Where Hunstein cases are being dismissed across the country on the basis that plaintiffs do not have standing to sue because they did not suffer a concrete injury, a District Court judge in Washington has denied a defendant’s motion for judgment on the pleadings in a Fair Debt Collection Practices Act case involving a Hunstein claim, ruling that precedent in the Ninth Circuit gives the plaintiff standing to sue.
A copy of the ruling in the case of Jennings v. IQ Data International can be accessed by clicking here.
The plaintiff sued the collector, alleging it violated the FDCPA when it hired a third-party vendor to print and mail her a collection letter. Because the defendant disclosed personal information about the plaintiff to the vendor, the defendant allegedly violated Section 1692c(b) of the FDCPA. It seems to be a carbon copy of the thousands of other complaints that have been filed in courts nationwide following the ruling in Hunstein v. Preferred Collection & Management Services. But where the Court of Appeals for the Eleventh Circuit ultimately ruled the plaintiff did not suffer a concrete injury and thus did not have standing to sue in Hunstein, Judge Robert J. Bryan of the District Court for the Western District of Washington had to follow a different precedent.
The Court of Appeals for the Ninth Circuit last year issued a ruling in Tailford v.
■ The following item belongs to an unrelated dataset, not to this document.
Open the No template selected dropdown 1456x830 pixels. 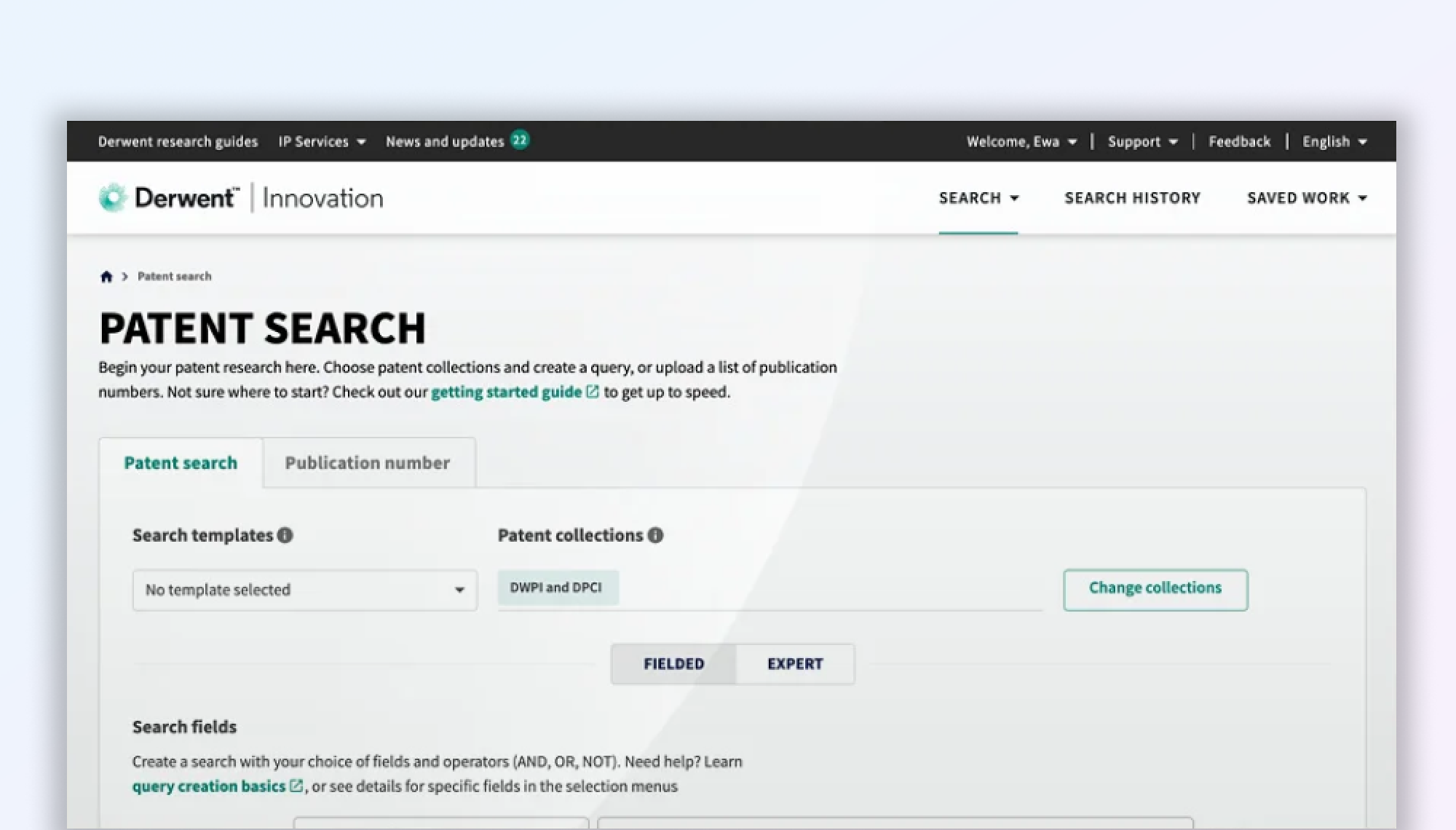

Experian Information Solutions and determined that plaintiffs have standing because the procedural violations that were alleged protected substantive rights, including privacy interests “long protected by traditional torts.”
Similar to Tailford, Judge Bryan ruled, the alleged violation of Section 1692c(b) is a “concrete injury” because it is a violation of the plaintiff’s privacy, which is “a harm that is traditionally recognized as requiring a remedy,” although the judge did not the specific injuries were set out in more detail in Tailford than they were in this case.
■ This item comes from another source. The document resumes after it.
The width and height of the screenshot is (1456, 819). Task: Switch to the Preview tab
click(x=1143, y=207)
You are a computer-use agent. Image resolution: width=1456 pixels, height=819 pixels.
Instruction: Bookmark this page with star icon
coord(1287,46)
“The Ninth Circuit Court of Appeals has not ruled on whether a violation of § 1692c(b), based on the disclosure to a single party or company, without reference to injury, results in a concrete injury sufficient to confer standing in federal court,” Judge Bryan wrote. “In the Ninth Circuit Court of Appeals, it appears that statutory provisions that protect consumer privacy are sufficient to confer standing.”